Edgar Faure, homme politique français de la IVe et Ve République, avait pour coutume de dire que « ce n’est pas la girouette qui tourne, c’est le vent ». Aliou Cissé est défini, depuis la demi-finale gagnée contre la Tunisie, comme un tacticien hors pair, un fédérateur avisé de talents réels mais disparates. Même les ralliements tardifs évoquent une maîtrise d’ensemble, une véritable souveraineté dans le jeu collectif, quitte à forcer un peu les termes. Les prestations des Lions ont beau manquer d’éclat, et leurs adversaires de brio (Ouganda, Bénin et même Tunisie), rien n’arrête plus les censeurs d’autrefois, devenus dithyrambiques à souhait.

L’Algérie, sans doute la formation la plus convaincante depuis le début du tournoi, ne paraît pas un obstacle insurmontable, ni de taille à contrecarrer l’ambition de la sélection sénégalaise. Les effets de la fatigue – que les deux équipes ressentiront de la même manière – seront compensés par l’impérieux besoin de victoire du Sénégal. Le pays est à cran. Dans un contexte autrement plus dramatique, Edgar Faure, encore lui, avait dit : « L’Algérie est un problème de la quatrième dimension qui ne peut être résolu que par un personnage de la quatrième dimension. » Aliou Cissé sera-t-il ce personnage pour le Sénégal ? Tout le pays l’espère.

Surtout à un moment où l’ère des « sorciers blancs » semble peu à peu toucher à sa fin. Il est réconfortant que, pour sa 32édition, la finale de la CAN mette en opposition un entraîneur africain (Djamel Belmadi) à un autre entraîneur africain (Aliou Cissé), prouvant que la valeur est aussi en Afrique. Les fédérations africaines ont en général massivement fait appel à des entraîneurs étrangers, principalement des Européens. Si parmi ceux-ci, certains ont activement participé au développement technique du football continental, d’autres se sont ingéniés à en dénaturer l’essence, les vertus cardinales.

Un continent dans la soumission

Un sujet d’agacement qui s’ajoute à d’autres… Beaucoup, en effet, se sont demandé pourquoi la Confédération africaine de football (CAF) a fait appel à un Hollandais – donc à un Européen – pour légiférer à l’assistance vidéo à l’arbitrage (VAR) sur les actions litigieuses lors du match entre l’Algérie et le Nigeria ? Imagine-t-on une demi-finale de l’Euro confiée aux décisions d’un arbitre africain dans des conditions identiques ?

Il y a décidément quelque chose qui ne tourne pas rond sur le continent, un continent qui ne se complaît et ne se reconnaît que dans la soumission. La VAR n’est sans doute pas une pratique africaine, mais alors pourquoi avoir recours à elle ? D’autant que ce recours partiel (à partir des quarts) a plus posé de problèmes qu’il en a résolu.

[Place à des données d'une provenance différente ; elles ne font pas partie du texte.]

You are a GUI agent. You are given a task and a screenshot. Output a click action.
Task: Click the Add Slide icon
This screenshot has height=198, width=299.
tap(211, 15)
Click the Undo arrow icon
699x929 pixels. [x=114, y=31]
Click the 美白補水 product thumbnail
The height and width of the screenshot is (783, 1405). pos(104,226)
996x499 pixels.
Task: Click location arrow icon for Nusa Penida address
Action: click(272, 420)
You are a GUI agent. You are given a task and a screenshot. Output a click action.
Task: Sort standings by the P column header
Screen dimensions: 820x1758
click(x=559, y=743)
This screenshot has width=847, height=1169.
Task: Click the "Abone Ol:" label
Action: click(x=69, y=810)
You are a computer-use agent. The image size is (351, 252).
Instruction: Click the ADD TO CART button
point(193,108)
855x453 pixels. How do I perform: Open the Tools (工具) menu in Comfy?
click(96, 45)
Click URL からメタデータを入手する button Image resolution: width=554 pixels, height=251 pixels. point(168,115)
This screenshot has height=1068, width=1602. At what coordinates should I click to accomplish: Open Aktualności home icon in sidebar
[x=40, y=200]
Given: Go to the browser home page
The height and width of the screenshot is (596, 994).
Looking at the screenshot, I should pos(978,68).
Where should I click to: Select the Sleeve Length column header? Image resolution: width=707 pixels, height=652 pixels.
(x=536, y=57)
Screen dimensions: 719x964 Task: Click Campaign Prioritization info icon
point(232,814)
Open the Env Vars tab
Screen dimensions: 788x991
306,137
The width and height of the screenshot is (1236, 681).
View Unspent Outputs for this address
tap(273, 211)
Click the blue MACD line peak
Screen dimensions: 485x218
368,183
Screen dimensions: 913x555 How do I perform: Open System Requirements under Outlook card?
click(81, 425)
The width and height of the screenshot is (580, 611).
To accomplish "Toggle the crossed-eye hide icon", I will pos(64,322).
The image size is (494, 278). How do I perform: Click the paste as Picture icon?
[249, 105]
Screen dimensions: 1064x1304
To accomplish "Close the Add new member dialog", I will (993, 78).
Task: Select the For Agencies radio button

Et puis, et puis. Même si des ponts aériens sont en train de s’organiser entre les pays des deux finalistes et Le Caire, on déplorera une fois encore l’absence de public durant cette CAN (les matchs de l’Egypte exceptés). Certes, la situation n’est pas nouvelle, mais il n’empêche : n’y a-t-il pas lieu que la CAF dépêche une commission pour tenter de remédier à cette désaffection qui rend la compétition incolore ? Les problèmes économiques et sociaux que connaît l’Afrique ne sont sans doute pas étrangers à cet état de fait. Mais a-t-on cherché des solutions ?

Plutôt que de se lancer dans des dépenses aussi inutiles que somptuaires (grands hôtels, limousines, classes supérieures dans les avions), la CAF ferait mieux de prévoir des subventions et des aides destinées au public populaire dans les pays organisateurs. Aux écoliers. Aux nécessiteux. Aux apprentis footballeurs. Aux femmes. Ce n’est pas là forcément la panacée, mais cela ne coûte rien de procéder à des essais.

Pape Diouf a été président de l’Olympique de Marseille de 2005 à 2009.